“Contact all regimental commanders,” Rostopchin continued. “I want them here for a final briefing by 1600 hours. And move the division supply trains forward. I want all our vehicles fully topped off with fuel before sunset.”
“Yes, sir.”
Rostopchin left the communications tent, striding briskly toward his personal trailer. He had competent subordinates who were perfectly able to handle the purely mechanical, last-minute details involved in readying the division for combat. Instead, he wanted to spend the next several hours going over his plans one more time.
Not that he expected much trouble when the time came. Far from it.

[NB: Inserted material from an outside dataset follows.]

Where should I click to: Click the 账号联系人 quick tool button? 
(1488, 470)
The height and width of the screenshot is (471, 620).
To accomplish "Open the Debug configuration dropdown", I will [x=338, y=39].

With eight divisions already on the border and another four en route, Russia’s invasion army should crush the lone Polish division facing them in a matter of hours. Rostopchin shrugged. Given the existing correlation of forces in the region, the campaign against Poland and its allies would be more a maneuver exercise than a real war.

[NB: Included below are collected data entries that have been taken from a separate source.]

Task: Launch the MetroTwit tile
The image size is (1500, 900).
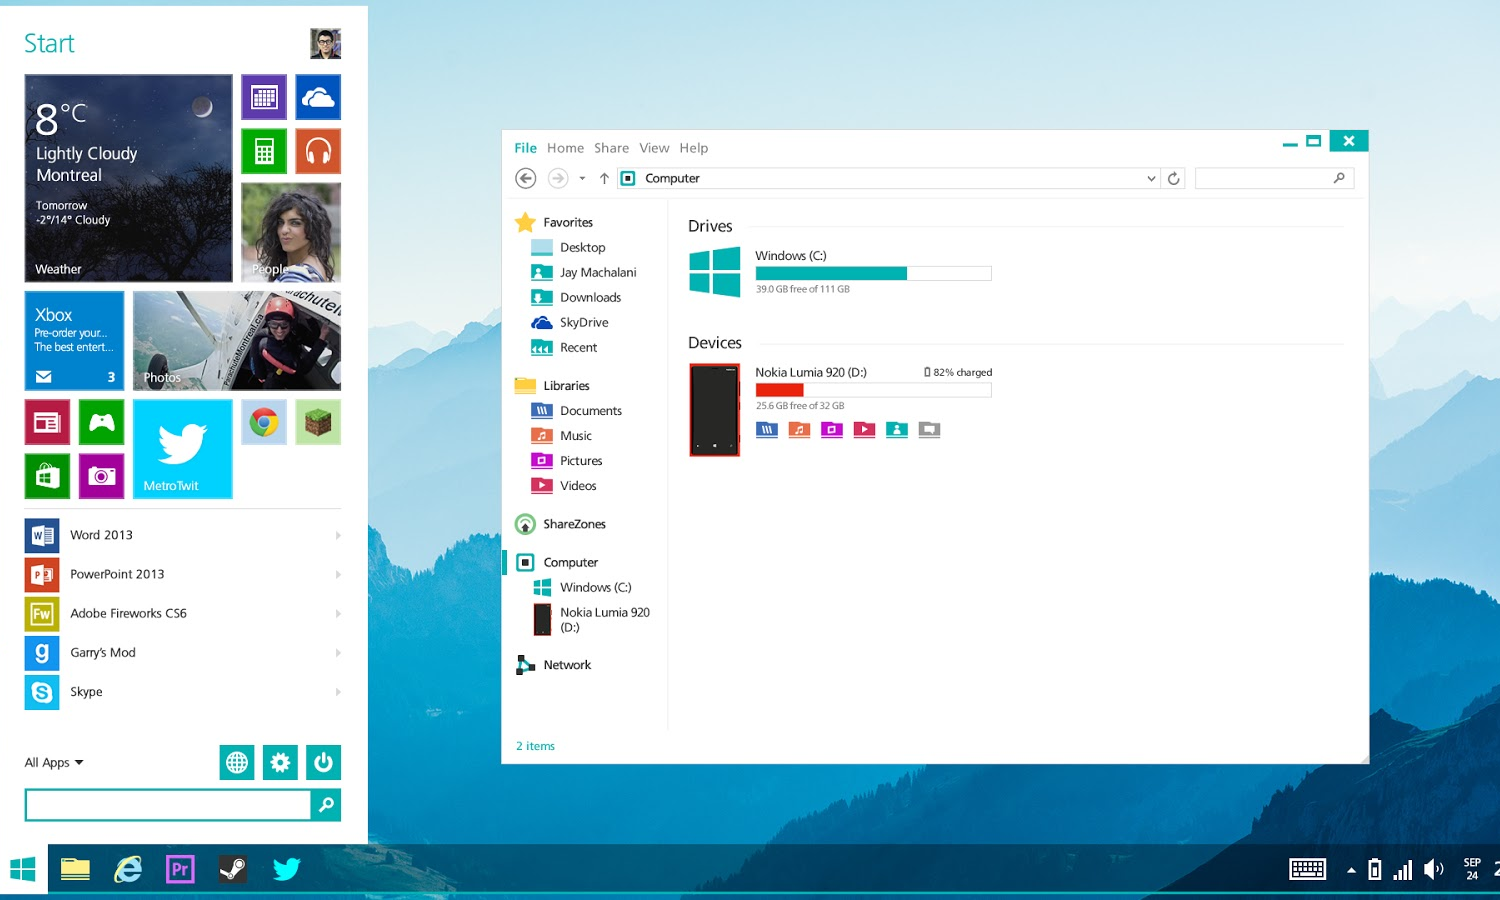Action: [x=182, y=449]
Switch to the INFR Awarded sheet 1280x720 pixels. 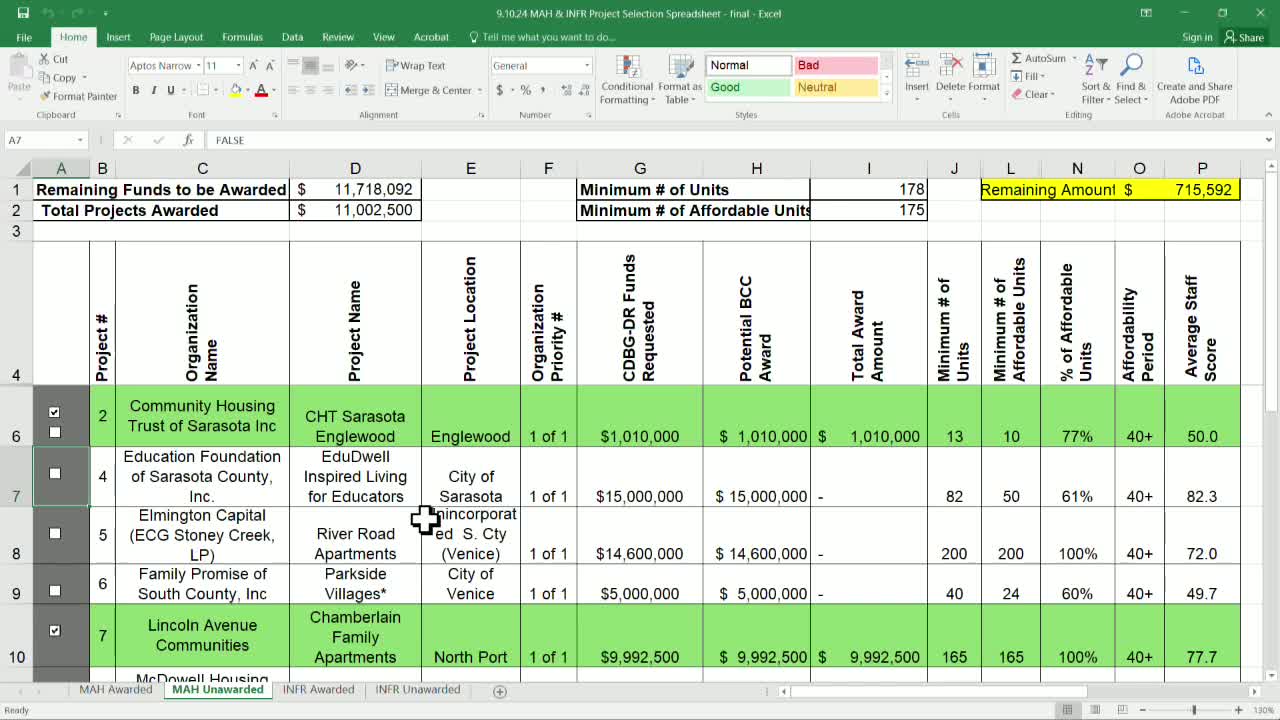click(318, 690)
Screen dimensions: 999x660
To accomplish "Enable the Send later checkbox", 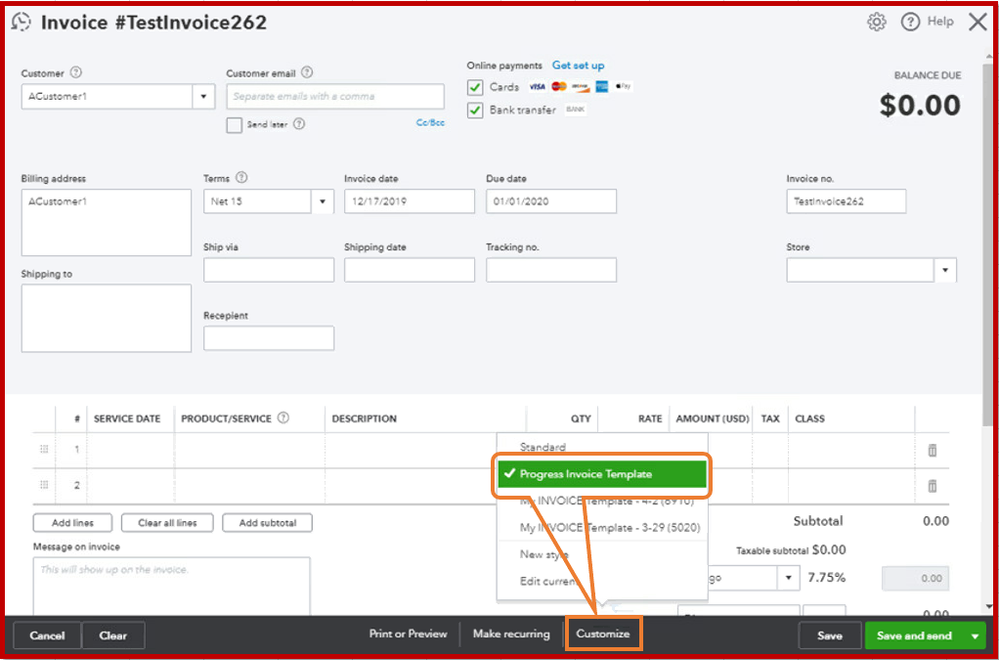I will coord(233,124).
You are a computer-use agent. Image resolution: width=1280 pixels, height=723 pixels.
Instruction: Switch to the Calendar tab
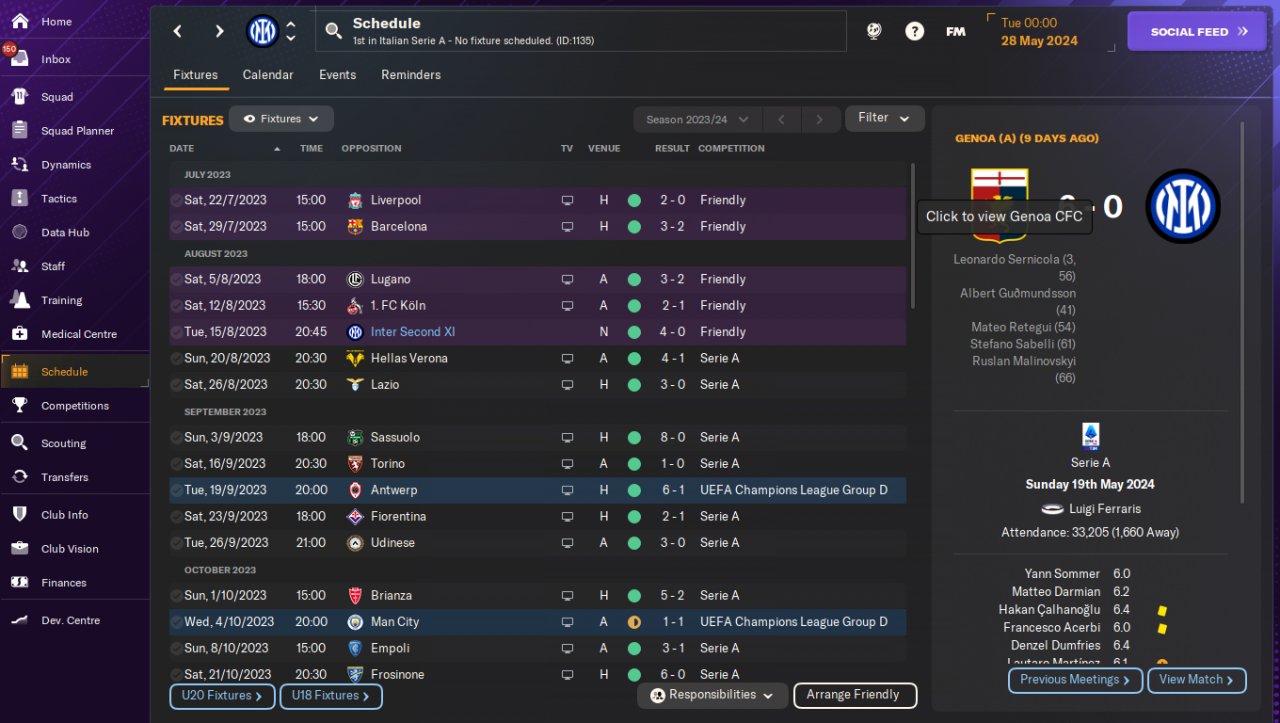click(x=268, y=75)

Colonel General Vasiliy Uvarov, commander of the First Aviation Army, looked down from Grodno’s central tower with undisguised satisfaction and a growing sense of fierce anticipation. Thousands of hours of staff work and intricate preparation were paying off as the last elements of Russia’s aerial strike force touched down.

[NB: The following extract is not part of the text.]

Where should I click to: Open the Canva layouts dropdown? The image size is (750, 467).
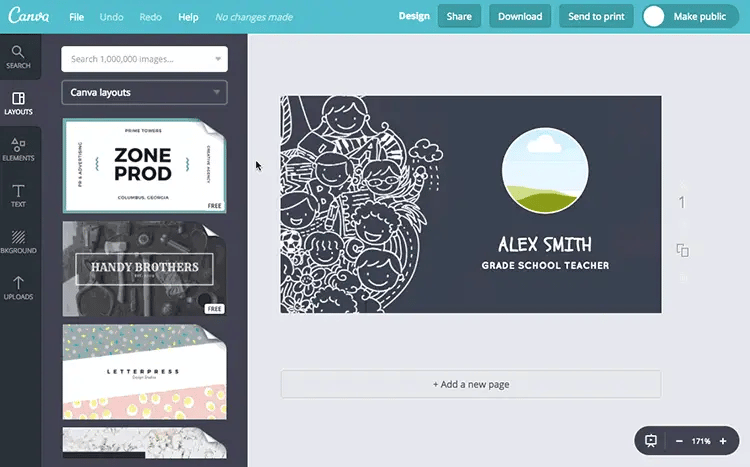[x=144, y=92]
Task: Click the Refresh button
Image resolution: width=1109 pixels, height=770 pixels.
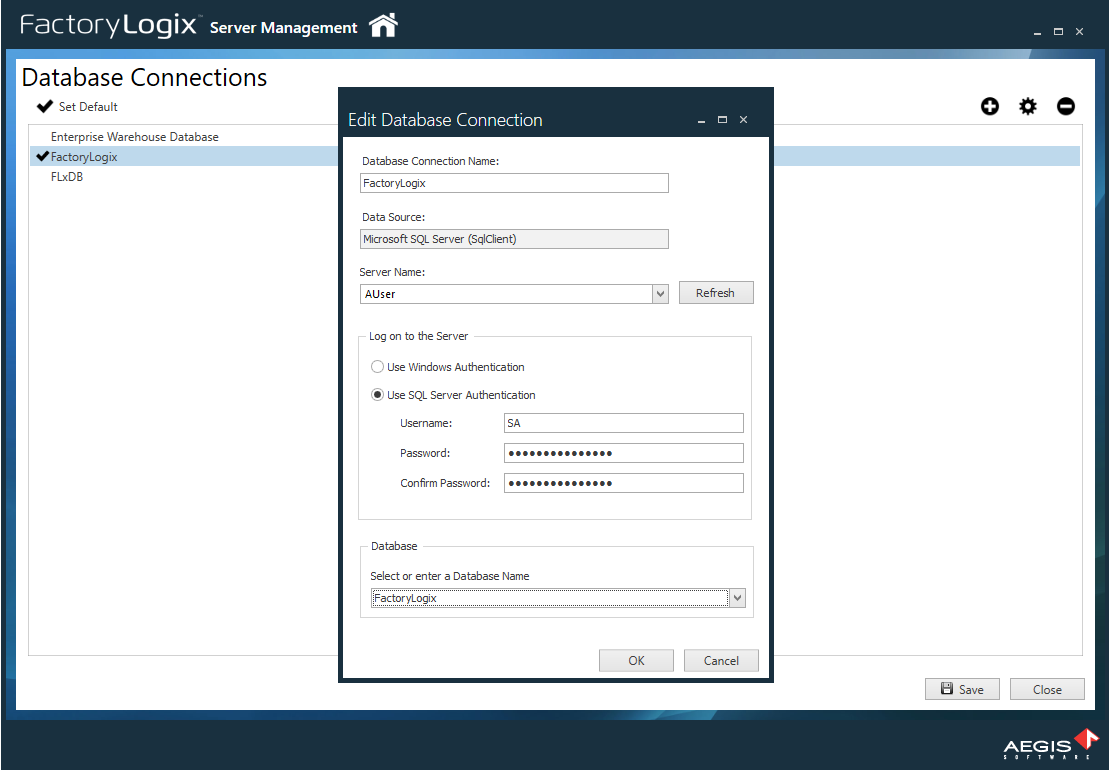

The shelters lining the air base’s runways were already crowded with newly arrived aircraft, and other planes were still flying in from bases further back in Russia. Long-range, swing-wing Su-24 Fencer strike aircraft taxied past pairs of smaller, more heavily armored Su-25 Frogfoots — the counterparts of America’s A-10 Thunderbolt tank-killers — parked between the massive concrete structures.
All across the giant base, flight crews and maintenance technicians hurried to their posts, dodging trolleys hauling bombs, air-launched missiles, and gun ammunition to the flight line and aircraft shelters. In the distance, barely visible among low hills and stands of trees, weapons crews worked feverishly to ready the SA-10 and SA-15 SAM batteries deployed along the base perimeter.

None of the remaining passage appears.